David Aucsmith, CTO of Microsoft's Security Business Unit (SBU), sees his mission as schizophrenic because he must both secure current products and create security products. Under his helm, the SBU, which includes the Microsoft Security Response Center, is working on both tracks. InfoWorld columnist Wayne Rash spoke with Aucsmith about the company's Trustworthy Computing initiative and the methodologies the SBU has developed to improve product security.
What kind of progress are you making in Microsoft's Trustworthy Computing initiative? Probably the best example of that progress is the fundamental change in the way we design, develop, and test software as we ship it out the door.
We'll certainly first see the effect of those changes with the Window Server 2003. But it applies to all software that we currently develop within the Windows group and major products such as Office.
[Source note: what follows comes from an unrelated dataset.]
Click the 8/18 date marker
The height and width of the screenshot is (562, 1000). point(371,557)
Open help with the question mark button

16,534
How is progress measured? Ultimately, we measure it by a reduction in vulnerabilities — and particularly, a reduction of exploited vulnerabilities. The other way to measure it is the commitment and the follow-through of the process that's been in place and how that process refines. ... We are cycling in feedback from vulnerabilities that are found in the field, so that we learn and grow, and the process evolves.
Are there going to be some changes in how the security management process or security management applications work? Yes, there obviously has to be. If you look at the CERT (CERT Coordination Center/CC) statistics, there's something that roughly says about 95 per cent of the exploited vulnerabilities are a result of misconfiguration for some reason or another. ... It's at least illustrative of the fact that we have made our systems very hard to manage in a secure way. All along, we have actually been solving security problems as they've been presented, except we haven't done it in a very uniform way. We have solved a bunch of individual security problems, and the management system reflects the fact that it is administering a bunch of different security solutions on our products and makes it very, very hard to get right.
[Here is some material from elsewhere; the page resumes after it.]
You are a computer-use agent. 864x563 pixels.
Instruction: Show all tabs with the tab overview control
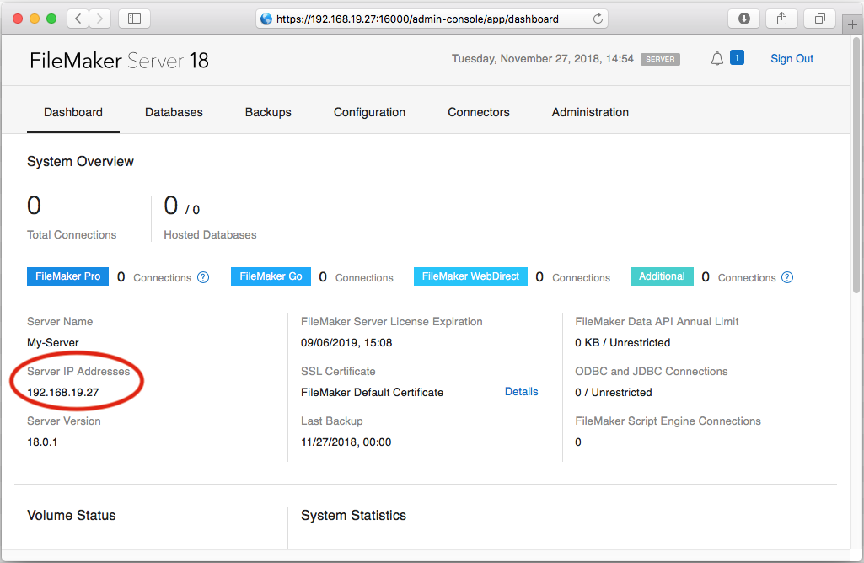[x=818, y=18]
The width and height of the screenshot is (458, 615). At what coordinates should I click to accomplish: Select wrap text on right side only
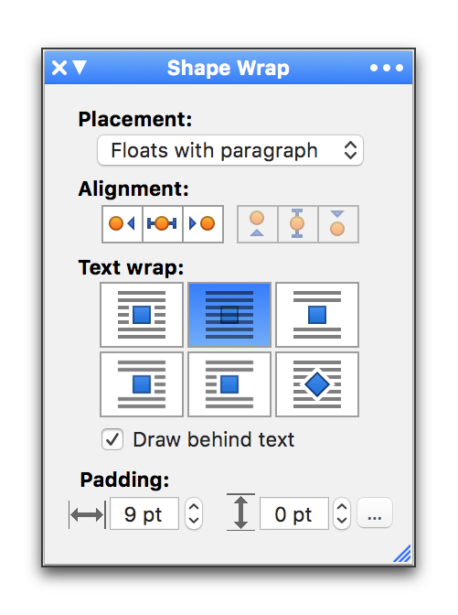[x=142, y=384]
So, two things that you will see from us in the future: One is more integration of those security components themselves, and the second is a better and more integrated management infrastructure for managing the security of those products as well.
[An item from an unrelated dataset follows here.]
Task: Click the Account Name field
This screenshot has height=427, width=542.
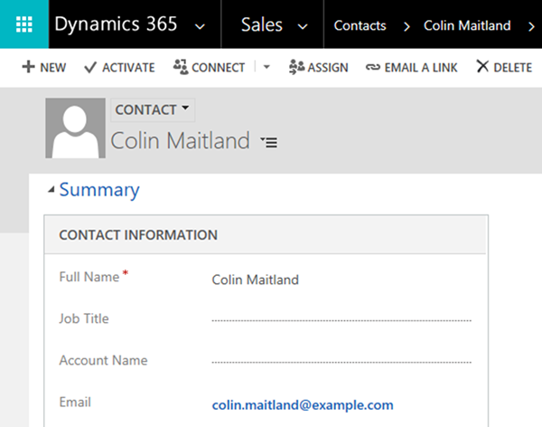Action: (341, 361)

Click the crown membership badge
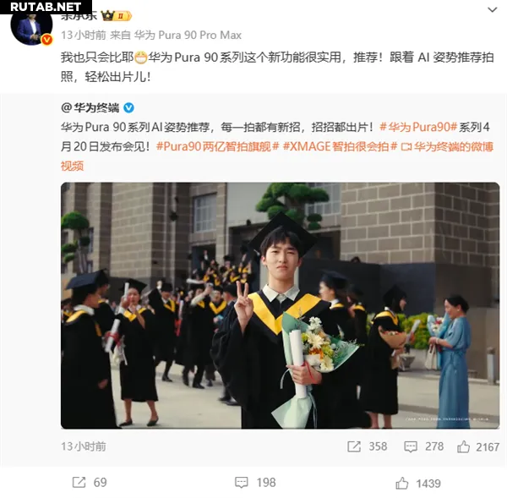pos(116,15)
What are you doing to help ensure that the overall network environment is safer? Obviously we have less ability to address that [in a heterogeneous environment] than we do with our own operating systems and with Microsoft-centric environments. But we are making investments in the edge firewall components like ISA that will provide at least some level of a perimeter defence to protect the internal networks as well.
You're likely to see some level of network defensive capability inherent in all the various OS releases that we have in the future.
In other words, what we're trying to do is promote defence in depth. What we would encourage is for other vendors in the network environment to do the same so that the entire network — each individual entity within the network — has some level of defensive capability, and then you also have the traditional perimeter defences as well.
What about finding ways to operate with other operating systems in a fashion that would help enhance security? There is some standards work under way so that things like audit records can be collected across heterogeneous devices. We certainly participate in those. I'm not sure that you'll see us anytime soon have specific products for other people's operating systems. But I think you will see things like the audit mechanism where it will at least operate within heterogeneous environments and hopefully make a better synergy for everyone.
If you could have your single, biggest wish come true in terms of security at Microsoft, what would that wish be? What we need is a sort of overarching framework that we can hang security on, where it makes sense for both third-party products, products that we sell, inherent capabilities in the operating systems that allow for multiple security models to be used, allows for different policies to be used in different environments, and is trivial to administering. So that's equivalent to world peace for security.
And what do you think your biggest challenge is going to be? There's a technical problem [and] there's a policy problem. The technical problem is how do I get security while respecting the legacy systems and the interoperability backwards compatibility that we now have? That's just a difficult technical problem to solve.
From a policy perspective, we have a host of interesting things, and it goes back pretty much to this weakest link argument. In order to really help our customers be more secure, [there has to be] a whole industry effort. ... We're perfectly happy to champion that and take the lead, but we would like others to get onboard as well. We're willing to work with the industry in general to try to bring the level of security up on the software that we manufacture and the components that we build.